Best Forecasters See No Reprieve for Dollar as Trump Woes Mount

(Bloomberg) -- The dollar is set to extend its decline as the turmoil engulfing President Donald Trump will make it harder for him to deliver his pro-growth agenda, some of the best currency forecasters say.

Westpac Banking Corp., the second most-accurate currency forecaster in Bloomberg’s most recent rankings, is advising clients to sell the dollar against a basket comprising the euro, yen and loonie. Macquarie Bank Ltd., among the top 10, expects the greenback to decline further versus the currencies of Japan and the euro.

The dollar has lost almost all its gains chalked up since Trump’s victory in November, following reports he shared classified intelligence with Russian diplomats and that he asked FBI Director James Comey to end a probe into former National Security Adviser Michael Flynn. Options traders turned bearish on the dollar against the euro last week for the first time since Nov. 8 after Emmanuel Macron won the French election, according to one-month risk reversals.

“It seems clear that a political risk premium is being removed from the euro and instead placed on the U.S. dollar,” said Sean Callow, a senior currency strategist at Westpac in Sydney. The turmoil “will at the very least linger as a distraction that makes it more difficult for the White House to pass pro-growth policies.”

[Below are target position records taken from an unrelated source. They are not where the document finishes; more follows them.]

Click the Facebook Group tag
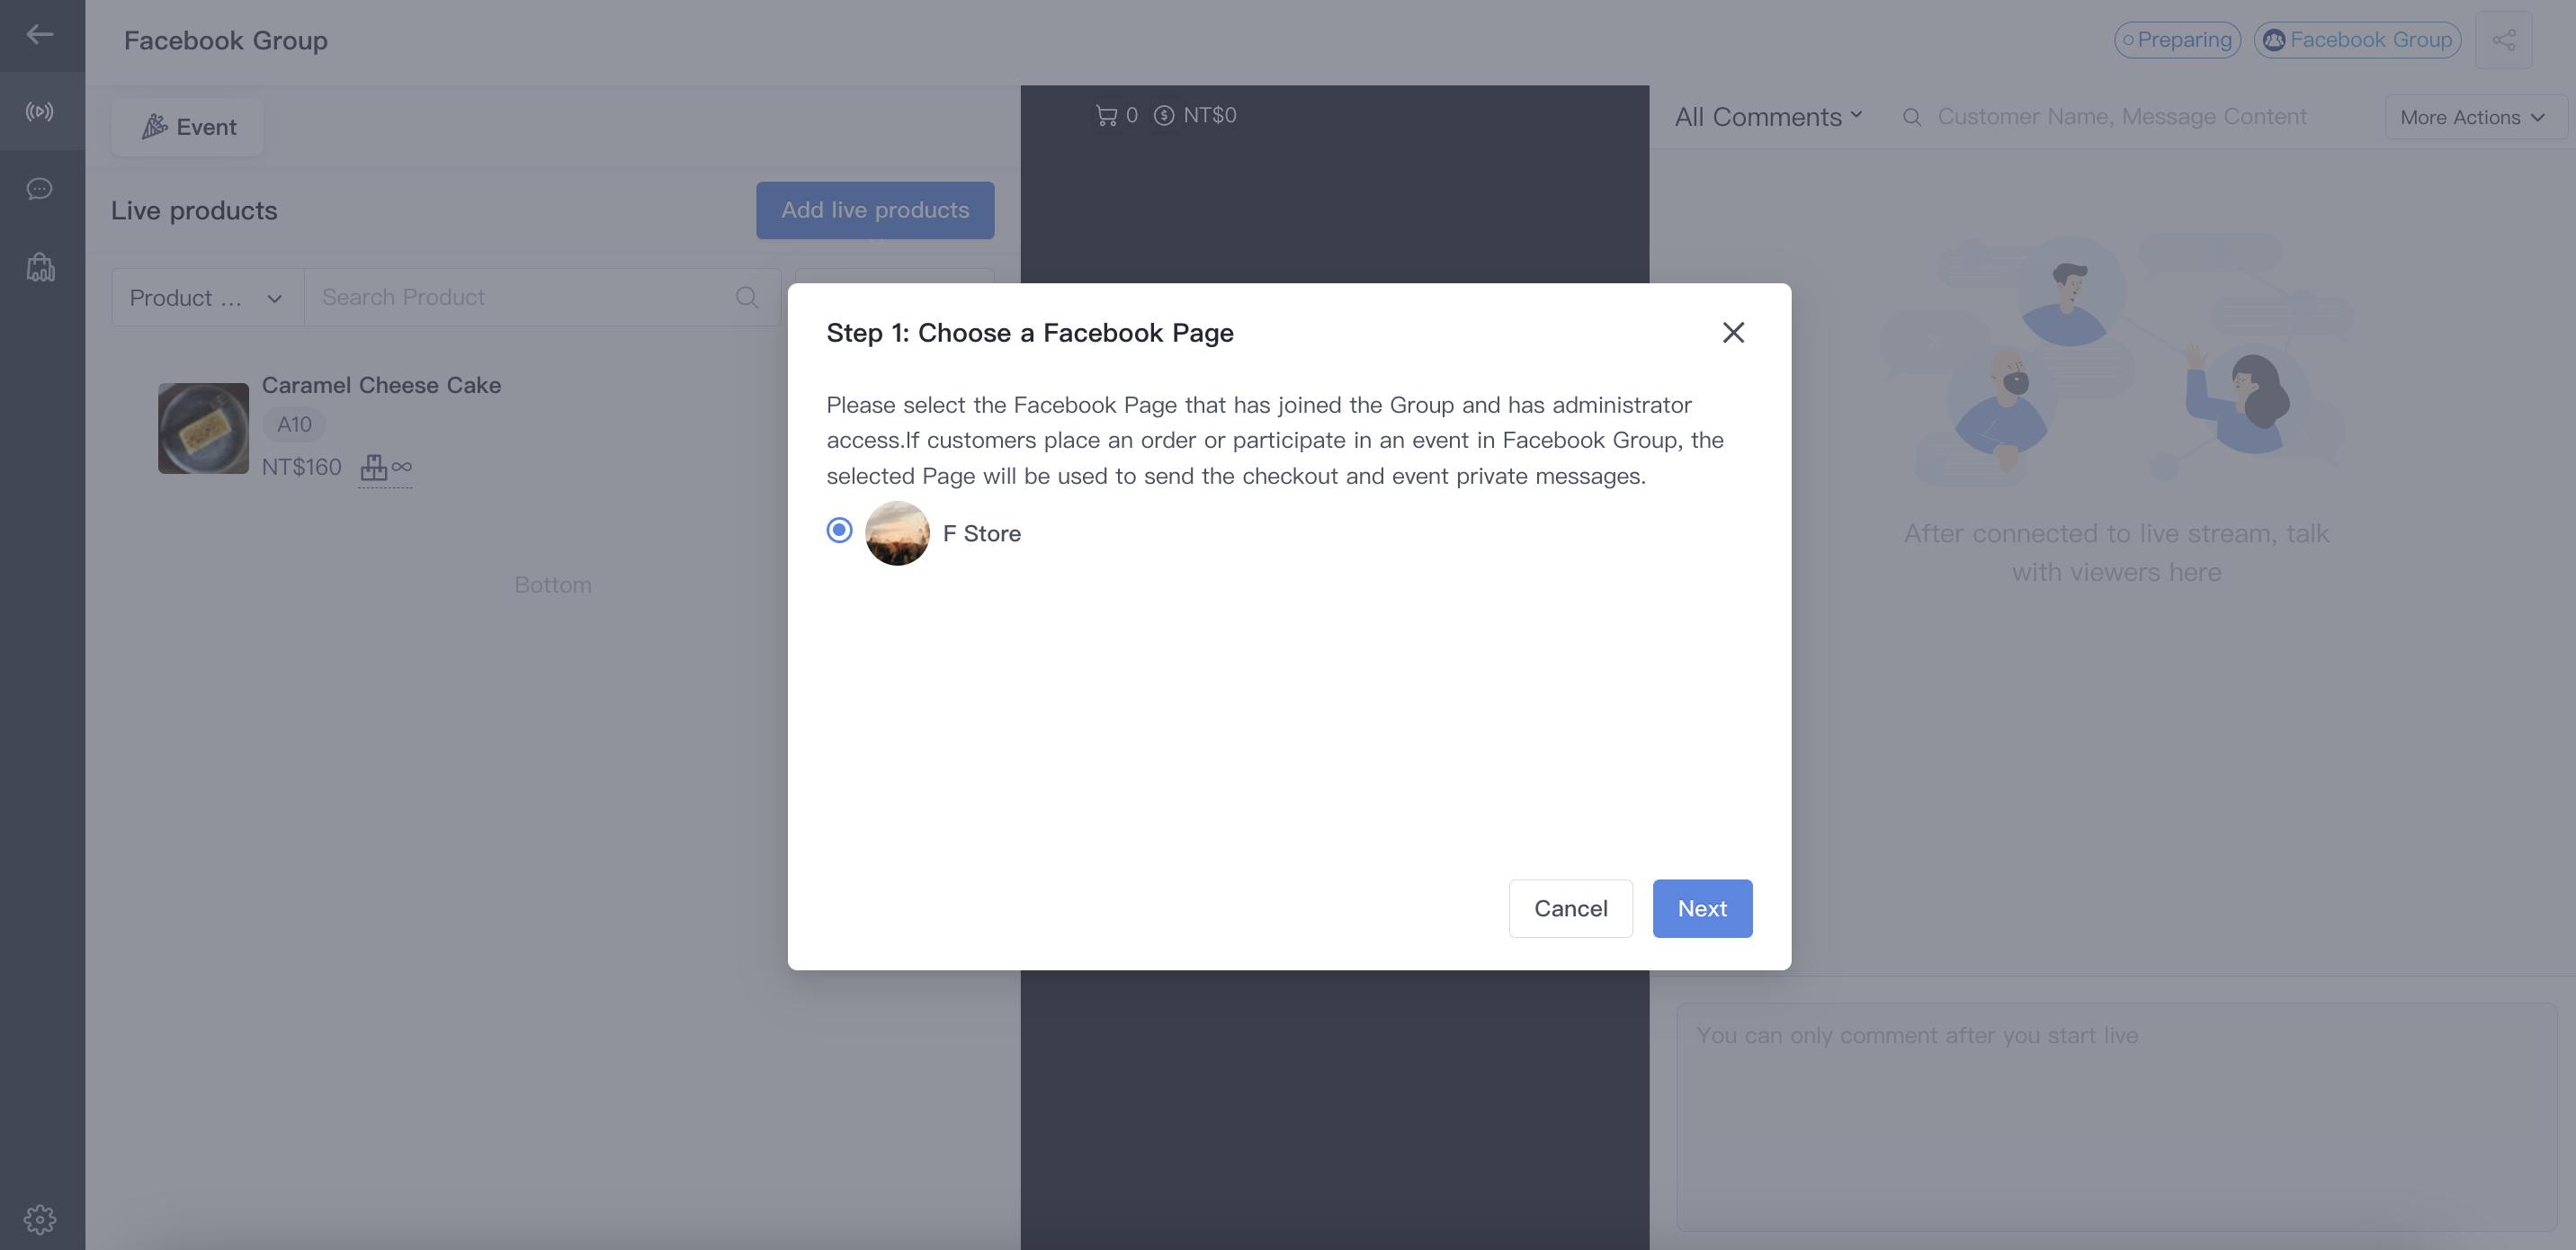 tap(2357, 40)
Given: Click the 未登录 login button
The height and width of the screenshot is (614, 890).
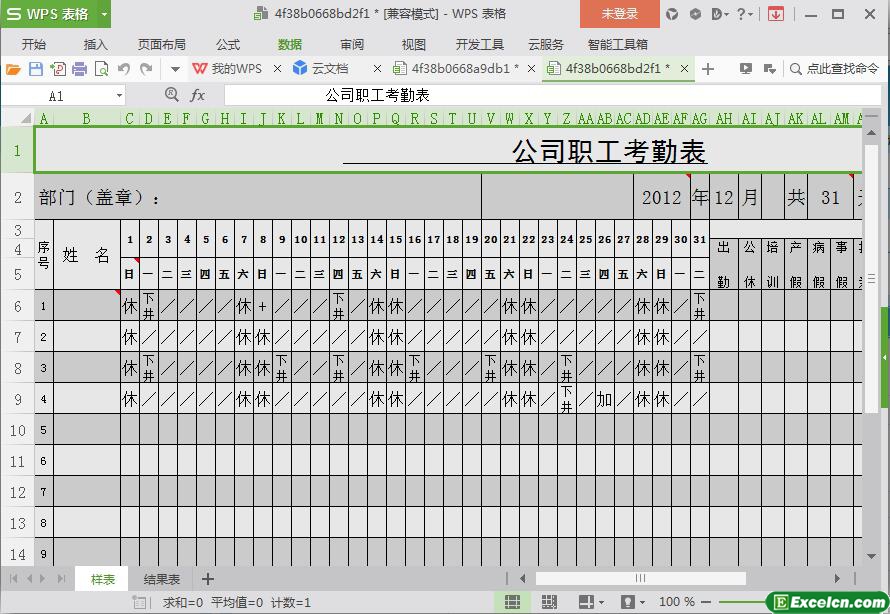Looking at the screenshot, I should click(620, 14).
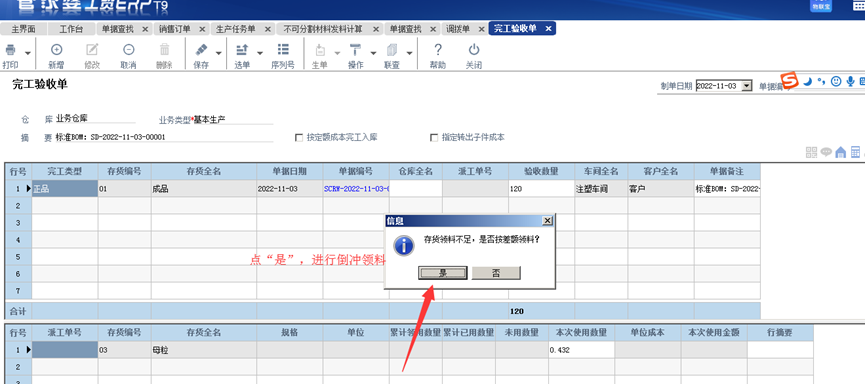Close the 信息 dialog with X
Image resolution: width=865 pixels, height=384 pixels.
(547, 221)
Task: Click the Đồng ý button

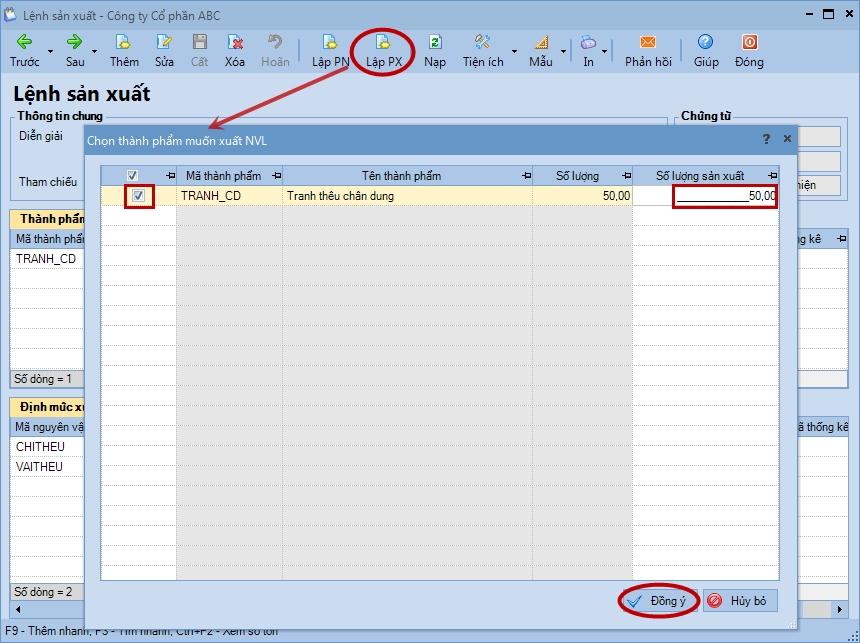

Best Forecasters See No Reprieve for Dollar as Trump Woes Mount

The dollar may weaken as much as 2 percent against the euro, yen and Canadian dollar by the end of the month, before stabilizing in June, Callow said. Central bank meetings in the U.S. and Europe next month are likely to favor the dollar as the Federal Reserve is expected to raise rates, he said.

Bullish bets on the greenback have been toppled as the world’s most popular trade after five months, according to a Bank of America Merrill Lynch survey of fund managers. Hedge funds have cut net long positions to an 11-month low.

Tepid data on U.S. retail sales, inflation and housing starts have cast doubts on the Fed’s ability to raise interest rates two more times this year, as suggested by its so-called dot plot. Futures traders are pricing in just one more increase this year.

Dollar Peak

Goldman Sachs Group Inc. became the latest bank to dial down its dollar forecast last week. It expects the greenback to trade at $1.05 per euro in 12 months, compared with a previous $1.00, the bank said in a note. That follows Societe Generale SA saying earlier this month that the dollar has peaked.

The dollar’s losses may be limited as Fed officials continue to speak about more interest rate hikes this year, said Mansoor Mohi-uddin, a Singapore-based strategist at NatWest Markets, a unit of Royal Bank of Scotland Group Plc. The Republican Congress will want to keep President Trump’s position secure, preventing political risks from ballooning, he said.

Prior to this week’s turmoil, Trump was already mired in a battle over health care and is preparing for a fight over government spending, with debate over his plan to slash corporate and individual taxes yet to come. His administration is now facing calls for more clarity from both Republicans and Democrats over this week’s disclosures.

“Confidence in the dollar does seem to have been undermined in recent weeks, as U.S. economic growth momentum slows,” said Gareth Berry, a foreign-exchange and rates strategist at Macquarie Bank in Singapore. “Multiple legislative showdowns seem to be looming, and Trumpian stimulus will be hamstrung until these obstacles are cleared.”